EPA: Stubborn Environment Refusing To Meet Civilization Halfway

EPA: Stubborn Environment Refusing
To Meet Civilization Halfway
MAY 12, 2010 | ISSUE 46•19
Officials wonder if maybe the environment could find some time in its busy schedule to refreeze a few
glaciers.
WASHINGTON—The U.S. Environmental Protection Agency called a press conference
Monday to publicly denounce the environment for blatantly refusing to pull its weight in
mankind's ongoing efforts at ecological conservation.
"For 40 years, we have worked tirelessly to ensure the health and safety of our natural
environment," a visibly angered EPA administrator Lisa Jackson told reporters. "But this can
only work when it's a give-and-take. If the environment won't even meet us halfway by
regenerating a rain forest or two, or pumping out some clean air and water every once in a while,
then what's the point of us trying?"
Added Jackson, "I'm as committed to saving the earth as anyone, but for crying out loud, when is
the earth going to hold up its end of the bargain?"
According to an EPA report, most of the environment's day-to-day processes can be categorized
as rude and inconsiderate, in particular its selfish overreliance on "absolutely, perfectly clean
soil" for sustainable growth, and its continual inability to act in good faith and adapt to rising
carbon dioxide levels.
Nature's "big thank-you" for mankind attempting to reduce CO2 emissions through cap-and-trade
programs.
The EPA also accused the environment of creating more work for the overburdened agency by
stubbornly refusing to break down and absorb plastic and other synthetic materials, and
producing rare species that can only survive in very specific, excessively fragile ecosystems.
"We're putting in a lot of effort here with recycling and hybrid cars, so a little reciprocity from
the environment would be appreciated," Jackson said. "God forbid the oceans replenish their
own fish.
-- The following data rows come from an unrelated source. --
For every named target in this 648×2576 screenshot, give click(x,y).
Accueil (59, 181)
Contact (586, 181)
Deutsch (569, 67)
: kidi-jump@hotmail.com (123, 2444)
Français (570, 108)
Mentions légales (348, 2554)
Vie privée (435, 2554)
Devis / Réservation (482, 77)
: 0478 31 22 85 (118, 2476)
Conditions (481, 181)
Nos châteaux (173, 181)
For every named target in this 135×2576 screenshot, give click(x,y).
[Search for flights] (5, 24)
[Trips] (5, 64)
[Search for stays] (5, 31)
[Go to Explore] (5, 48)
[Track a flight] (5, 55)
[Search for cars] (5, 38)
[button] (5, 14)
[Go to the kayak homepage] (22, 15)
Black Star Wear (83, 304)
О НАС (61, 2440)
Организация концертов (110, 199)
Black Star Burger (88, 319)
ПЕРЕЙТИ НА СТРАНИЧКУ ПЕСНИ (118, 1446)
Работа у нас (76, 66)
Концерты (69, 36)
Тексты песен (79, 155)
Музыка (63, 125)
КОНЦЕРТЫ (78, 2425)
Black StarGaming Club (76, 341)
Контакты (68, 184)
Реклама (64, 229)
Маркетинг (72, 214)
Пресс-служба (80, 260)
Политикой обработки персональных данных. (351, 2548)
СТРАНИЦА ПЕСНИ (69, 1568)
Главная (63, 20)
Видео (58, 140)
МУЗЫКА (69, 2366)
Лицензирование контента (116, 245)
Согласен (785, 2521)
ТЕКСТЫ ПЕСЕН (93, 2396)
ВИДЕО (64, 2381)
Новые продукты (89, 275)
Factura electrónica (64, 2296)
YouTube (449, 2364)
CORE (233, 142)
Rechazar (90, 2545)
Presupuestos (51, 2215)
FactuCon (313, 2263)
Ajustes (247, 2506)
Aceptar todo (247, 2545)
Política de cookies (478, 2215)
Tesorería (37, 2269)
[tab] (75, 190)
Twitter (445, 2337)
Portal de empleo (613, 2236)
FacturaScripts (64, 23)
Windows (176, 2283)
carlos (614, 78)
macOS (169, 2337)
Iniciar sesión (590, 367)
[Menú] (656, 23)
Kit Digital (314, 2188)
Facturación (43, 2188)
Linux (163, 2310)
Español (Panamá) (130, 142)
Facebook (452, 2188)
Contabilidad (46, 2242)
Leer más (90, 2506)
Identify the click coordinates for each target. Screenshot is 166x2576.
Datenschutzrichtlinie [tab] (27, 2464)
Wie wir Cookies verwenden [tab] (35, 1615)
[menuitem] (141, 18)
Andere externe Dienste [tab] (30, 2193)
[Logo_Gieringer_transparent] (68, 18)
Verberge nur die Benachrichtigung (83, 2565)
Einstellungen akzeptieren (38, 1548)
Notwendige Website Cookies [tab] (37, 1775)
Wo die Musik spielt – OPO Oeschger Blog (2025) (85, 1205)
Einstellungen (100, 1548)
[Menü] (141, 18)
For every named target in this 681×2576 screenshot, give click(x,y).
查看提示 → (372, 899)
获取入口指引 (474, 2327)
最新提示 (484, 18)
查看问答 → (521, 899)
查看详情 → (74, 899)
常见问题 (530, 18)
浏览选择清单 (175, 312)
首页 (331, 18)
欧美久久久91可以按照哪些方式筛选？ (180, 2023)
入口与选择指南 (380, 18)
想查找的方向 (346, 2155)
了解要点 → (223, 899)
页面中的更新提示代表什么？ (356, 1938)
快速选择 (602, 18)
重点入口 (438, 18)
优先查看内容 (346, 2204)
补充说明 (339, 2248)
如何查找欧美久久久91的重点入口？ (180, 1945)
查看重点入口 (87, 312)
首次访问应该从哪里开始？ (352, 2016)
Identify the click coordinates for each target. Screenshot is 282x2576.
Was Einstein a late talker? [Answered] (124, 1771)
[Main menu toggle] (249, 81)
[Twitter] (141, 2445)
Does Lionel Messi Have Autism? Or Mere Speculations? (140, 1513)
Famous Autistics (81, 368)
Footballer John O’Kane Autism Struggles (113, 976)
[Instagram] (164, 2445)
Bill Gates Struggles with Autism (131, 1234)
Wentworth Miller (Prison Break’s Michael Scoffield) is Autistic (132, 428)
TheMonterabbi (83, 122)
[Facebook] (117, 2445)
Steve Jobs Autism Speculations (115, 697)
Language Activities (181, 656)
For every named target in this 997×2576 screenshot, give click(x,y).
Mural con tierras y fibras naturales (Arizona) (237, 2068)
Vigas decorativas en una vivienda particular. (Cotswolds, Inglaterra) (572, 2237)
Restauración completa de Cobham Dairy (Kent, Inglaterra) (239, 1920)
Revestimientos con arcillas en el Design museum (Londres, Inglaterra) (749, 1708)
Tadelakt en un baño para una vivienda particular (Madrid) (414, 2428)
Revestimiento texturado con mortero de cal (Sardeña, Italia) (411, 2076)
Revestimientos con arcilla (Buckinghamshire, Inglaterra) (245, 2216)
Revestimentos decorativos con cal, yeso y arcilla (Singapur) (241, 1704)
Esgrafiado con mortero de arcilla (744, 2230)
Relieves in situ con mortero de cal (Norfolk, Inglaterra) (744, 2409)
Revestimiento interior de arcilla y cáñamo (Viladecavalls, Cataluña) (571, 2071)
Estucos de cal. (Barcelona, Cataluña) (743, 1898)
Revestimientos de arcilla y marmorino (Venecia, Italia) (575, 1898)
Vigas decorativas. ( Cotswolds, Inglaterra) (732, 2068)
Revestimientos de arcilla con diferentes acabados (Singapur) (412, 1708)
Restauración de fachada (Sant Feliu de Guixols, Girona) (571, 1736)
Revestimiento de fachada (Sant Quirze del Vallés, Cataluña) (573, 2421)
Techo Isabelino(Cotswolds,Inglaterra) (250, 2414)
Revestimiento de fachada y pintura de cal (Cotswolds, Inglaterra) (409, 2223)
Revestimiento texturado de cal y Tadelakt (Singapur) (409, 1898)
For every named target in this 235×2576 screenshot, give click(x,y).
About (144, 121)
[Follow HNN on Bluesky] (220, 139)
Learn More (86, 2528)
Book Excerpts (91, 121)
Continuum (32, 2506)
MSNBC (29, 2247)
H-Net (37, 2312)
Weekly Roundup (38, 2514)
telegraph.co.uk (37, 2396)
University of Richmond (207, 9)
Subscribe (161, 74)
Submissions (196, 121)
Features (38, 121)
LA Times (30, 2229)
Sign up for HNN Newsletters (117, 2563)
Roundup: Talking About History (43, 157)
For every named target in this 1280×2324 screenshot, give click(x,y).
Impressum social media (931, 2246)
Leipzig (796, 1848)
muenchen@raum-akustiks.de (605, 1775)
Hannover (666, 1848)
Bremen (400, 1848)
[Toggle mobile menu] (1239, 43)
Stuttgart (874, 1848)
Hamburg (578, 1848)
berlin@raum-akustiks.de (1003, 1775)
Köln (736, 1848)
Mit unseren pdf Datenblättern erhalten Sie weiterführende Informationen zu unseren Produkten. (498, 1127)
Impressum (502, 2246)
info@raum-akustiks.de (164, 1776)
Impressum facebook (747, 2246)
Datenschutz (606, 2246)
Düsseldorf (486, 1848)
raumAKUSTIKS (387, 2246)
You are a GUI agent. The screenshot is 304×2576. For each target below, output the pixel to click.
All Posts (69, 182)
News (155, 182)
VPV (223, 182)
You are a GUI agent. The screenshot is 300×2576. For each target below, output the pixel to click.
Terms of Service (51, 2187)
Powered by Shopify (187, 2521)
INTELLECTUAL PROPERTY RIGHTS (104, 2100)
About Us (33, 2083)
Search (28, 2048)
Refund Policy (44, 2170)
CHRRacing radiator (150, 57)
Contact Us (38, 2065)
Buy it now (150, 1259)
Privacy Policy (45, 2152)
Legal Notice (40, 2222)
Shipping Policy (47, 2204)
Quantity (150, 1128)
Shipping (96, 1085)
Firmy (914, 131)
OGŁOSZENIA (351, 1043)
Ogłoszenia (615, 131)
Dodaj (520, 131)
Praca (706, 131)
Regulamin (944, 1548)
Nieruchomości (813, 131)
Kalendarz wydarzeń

And would it really be so much trouble for the earth's collective biospheres to pitch in
and come up with a clean fuel alternative for use in our homes and vehicles? It's the
environment's glaciers we're busting our asses trying to save, after all."
Continued Jackson, "The environment needs to realize that mankind may not always be around
to clean up its messes."
Based on recent projections pointing to a high rate of extreme weather and accelerated climate
change, EPA scientists have concluded that the least the environment could do is cut back on
natural disasters, and perhaps try to grow some crops to help save the 1 billion people who go
starving every day.
A nice new waterfall here and there reportedly wouldn't hurt either, officials said.
"I think everybody is getting a little fed-up with the hurricanes, earthquakes, and tsunamis,"
EPA engineer Thomas Bergman said. "Not to mention UV rays and acid rain. And, not to be
petty, but shark attacks? Mankind doesn't have enough on its plate already without having to
worry about getting eaten alive by killer sharks? I'm sorry, but that is just unacceptable."
Added Bergman, "The environment may be in peril, but it has no right to treat us like animals."
In an impassioned final warning, Administrator Jackson announced that if the environment did
not start helping to stave off global catastrophe soon, it could face "serious repercussions" from
humanity in the coming years, including massive Styrofoam-cup usage, oil spills, and
exponentially higher emission rates.
"It becomes very frustrating when you give, and you give, and you give, and you get nothing in
return," said Jackson, holding back tears. "And after you've exhausted yourself from all that
giving, you leave work and have two measly hours of sunlight before it gets dark or starts
pouring down rain on you out of nowhere. It's like the environment doesn't even care. And
what's with the leaves everywhere? Every fall, with the goddamn leaves! What are we, your
servants? We're supposed to pick up after you? Jesus, if I find one more leaf or fallen branch
clogging up my gutters, I swear to God, I'm going to snap."
"Stupid environment," Jackson added. "Sometimes I wish it would just go away."